"Allah için tut elimden, el tutan,
Tutmazsan; yorgunum, düşerim Billâh!"
(Mustafa Aslan)
Ana rahmine düştüğümüz ândan itibaren başlar ömür yolculuğumuz. Aldığımız her soluk, verdiğimiz her nefes, ömür yolculuğumuzun duraklarıdır.
Bir de ömür yolculuğu içinde dünyevî yolculuklar vardır; en kısası işe gidiş, eve dönüş..
İş için veya sadece seyahat niyetiyle şehirlerarası, ülkelerarası yolculuklar da vardır. Hayırlı iş peşindeki herkesin yolu açık olsun.
Zihnen, fikren, düşünsel yolculuklar da yapa insan, hayatı boyunca.

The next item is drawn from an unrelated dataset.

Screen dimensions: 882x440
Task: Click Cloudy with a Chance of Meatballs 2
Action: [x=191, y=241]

Sağda olur, solda olur, tarafsızlık adıyla renksizleşir ta ki doğru bir rehbere denk gelip doğru yola girinceye kadar...
Doğru yola girildikten sonra başlar, doğru yolun zorluğu ve aynı zamanda başlar huzur veren yoldaşlıklar...

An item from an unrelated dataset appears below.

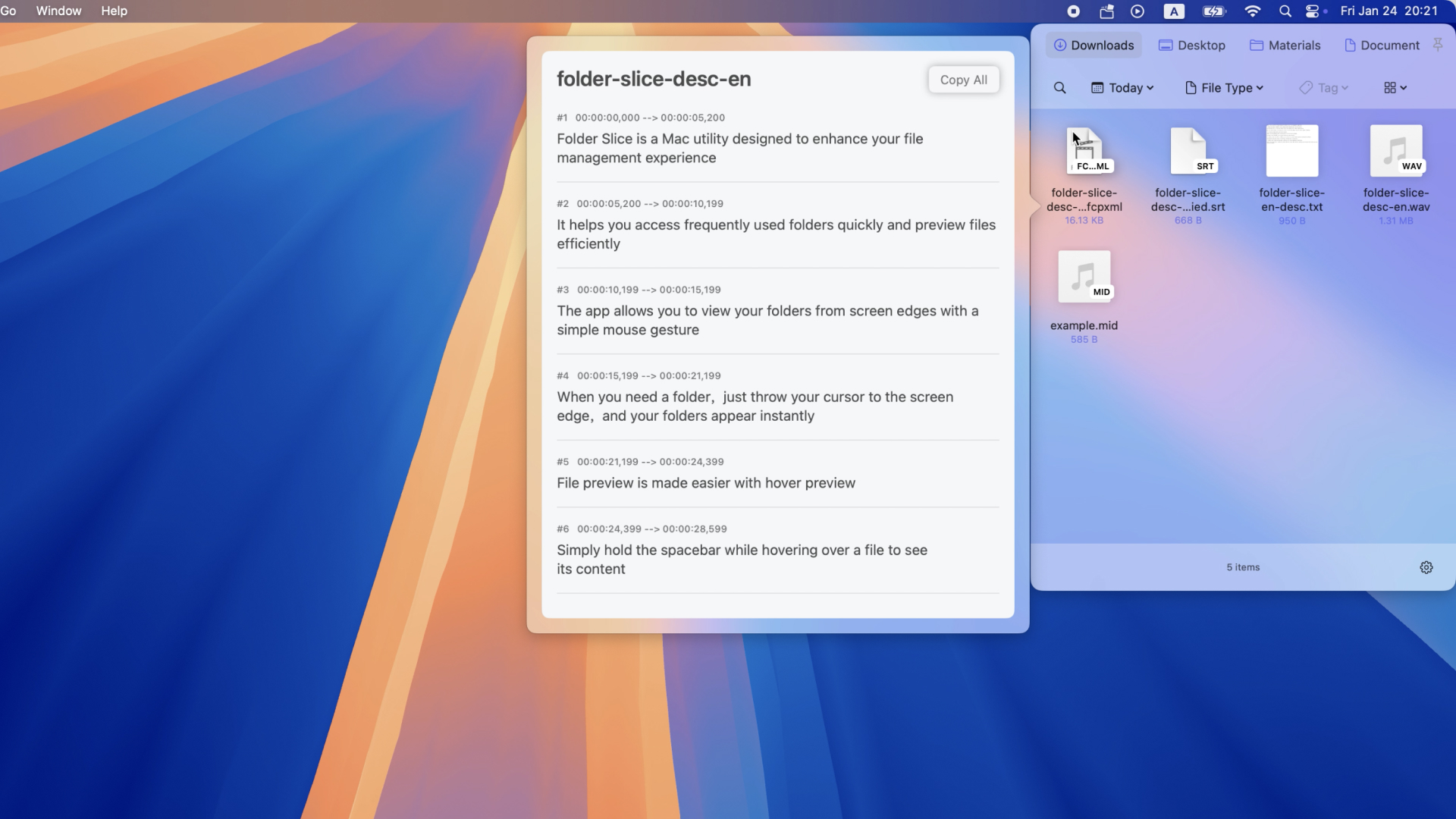Click the Copy All button
Viewport: 1456px width, 819px height.
pyautogui.click(x=962, y=79)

Yolcunun yoluyla, yolun yolcusuyla müsemma olduğunu bilirim. Eğri yolda doğru insan, doğru yolda eğri insan bulunmaz.
Aklım kesti keseli her yolculuğumda, giderken de, gelirken de yollarla halleşirim...
Yollar; gidilecek, gelinecek yerleri, birbirine bağlayan sabit ağlar!
Yollar; geleceği bilinen veya gelmesi istenenlerin beklendiği, gözlendiği tek yer!
Yollar; özleyenleri kavuşturup buluştururken sevileni, sevenlerinden ayıran ama kızılamayan tek iz...
Yollar; bir de zamanla ittifâk ederse ömrün örselenmesindeki en güçlü törpü!
Yollar; gelenlerin de, gidenlerin de güzergâhı!
Kaçanların da, kovalayanların da kaybolmasına izin vermeyen Yollar!
Gariplerin yittiği, süvarilerin erittiği, ömürler öğüten değirmen Yollar!
Yollar; mesafeden korkmayan, ezilmekten bıkmayan, ezilmezse ıssızlaşan, otlar basan haliyle yalnızlığının farkında bile olmayan yalnızlar!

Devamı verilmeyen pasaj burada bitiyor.